> [Supplied text]
BEGIN
The Layton School of Art was a post-secondary school located in Milwaukee, Wisconsin. Originally affiliated with the Layton Art Gallery, it was established by Charlotte Partridge and Miriam Frink in September 1920 in the basement of the building. It closed as a result of financial insolvency in 1974. At its closure, the school was regarded as one of the top five art schools in the United States and enjoyed a historical reputation for innovative methods in art education.

A new campus was constructed on the east side of Milwaukee in 1951 at 1362 North Prospect Avenue. This building was razed as part of the construction Park East Freeway in 1970 and the school then moved to a new location at 4650 North Port Washington Road.
END
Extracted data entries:
BEGIN
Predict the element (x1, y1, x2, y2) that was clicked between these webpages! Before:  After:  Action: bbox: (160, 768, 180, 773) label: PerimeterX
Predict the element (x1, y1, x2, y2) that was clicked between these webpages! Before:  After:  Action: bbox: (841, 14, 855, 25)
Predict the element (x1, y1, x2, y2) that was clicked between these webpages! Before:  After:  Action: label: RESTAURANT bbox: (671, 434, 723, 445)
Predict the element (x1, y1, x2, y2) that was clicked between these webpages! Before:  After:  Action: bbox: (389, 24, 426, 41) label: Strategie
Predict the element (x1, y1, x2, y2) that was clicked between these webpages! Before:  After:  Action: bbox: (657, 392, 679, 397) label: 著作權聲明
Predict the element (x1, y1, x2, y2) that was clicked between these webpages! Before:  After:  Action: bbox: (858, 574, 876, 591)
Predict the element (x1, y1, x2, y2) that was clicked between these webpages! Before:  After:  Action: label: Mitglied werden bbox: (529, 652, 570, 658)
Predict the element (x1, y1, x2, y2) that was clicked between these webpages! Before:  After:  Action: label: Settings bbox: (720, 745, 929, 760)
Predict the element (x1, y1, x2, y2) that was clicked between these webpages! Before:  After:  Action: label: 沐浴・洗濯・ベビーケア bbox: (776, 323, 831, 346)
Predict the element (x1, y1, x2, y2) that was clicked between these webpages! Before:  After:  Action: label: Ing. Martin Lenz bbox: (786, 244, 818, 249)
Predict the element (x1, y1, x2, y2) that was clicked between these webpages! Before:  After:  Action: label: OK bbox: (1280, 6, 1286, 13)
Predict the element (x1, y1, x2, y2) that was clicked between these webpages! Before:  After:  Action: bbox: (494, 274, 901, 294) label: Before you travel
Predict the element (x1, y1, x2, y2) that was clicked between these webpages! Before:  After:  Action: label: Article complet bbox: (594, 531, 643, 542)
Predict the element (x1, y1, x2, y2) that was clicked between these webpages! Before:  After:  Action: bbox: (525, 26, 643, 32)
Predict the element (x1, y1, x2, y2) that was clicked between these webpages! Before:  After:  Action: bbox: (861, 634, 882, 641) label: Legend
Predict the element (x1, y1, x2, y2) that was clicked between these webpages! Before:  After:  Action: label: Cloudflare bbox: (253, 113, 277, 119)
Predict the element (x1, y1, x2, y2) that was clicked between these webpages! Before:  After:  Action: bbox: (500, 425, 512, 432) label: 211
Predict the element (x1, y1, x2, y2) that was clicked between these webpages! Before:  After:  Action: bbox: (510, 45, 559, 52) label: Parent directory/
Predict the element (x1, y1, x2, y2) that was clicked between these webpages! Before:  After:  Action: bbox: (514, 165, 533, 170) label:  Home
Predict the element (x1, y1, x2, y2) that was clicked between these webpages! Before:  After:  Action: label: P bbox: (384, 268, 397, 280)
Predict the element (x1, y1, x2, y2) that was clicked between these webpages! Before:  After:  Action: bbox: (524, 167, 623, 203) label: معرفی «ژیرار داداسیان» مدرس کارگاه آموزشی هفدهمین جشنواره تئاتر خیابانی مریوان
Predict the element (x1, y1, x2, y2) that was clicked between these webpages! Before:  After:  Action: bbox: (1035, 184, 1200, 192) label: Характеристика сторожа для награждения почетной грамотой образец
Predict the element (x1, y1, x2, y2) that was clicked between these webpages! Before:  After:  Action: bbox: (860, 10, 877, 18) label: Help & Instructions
END
> [Complete the following]
• 1. According to the passage on the Layton School of Art, who founded the school?
• 2. Carry on the passage about the Layton School of Art from the point at which it stops.
The records were drawn from a separate source.

> [Responses to the tasks]
• 1. Charlotte Partridge and Miriam Frink founded it.

• 2.
Regarded as one of the most progressive art schools in the United States, Layton pioneered several movements in art education.

Notable members

Faculty
Guido Brink
John Nicholson Colt
Paul Faulkner
Paula Gerard
Knute Heldner
Joseph F. Hlavacek
Roger Ihlenfeldt
Myron Kozman
Edmund Lewandowski
Richard Lippold
Roland Poska
Karl Priebe
Walter Sheffer
 Gerrit V. Sinclair
Noel J. Spangler
Robert Strobridge
Robert Von Newmann

Alumni
 Larry Clark
 Lois Ehlert
 Rosalie Ritz
 Roy Staab
 Tom Uttech

References

Sources
  Levy, HannahHeidi. Famous Wisconsin Artists and Architects. Badger Books Inc., 2004.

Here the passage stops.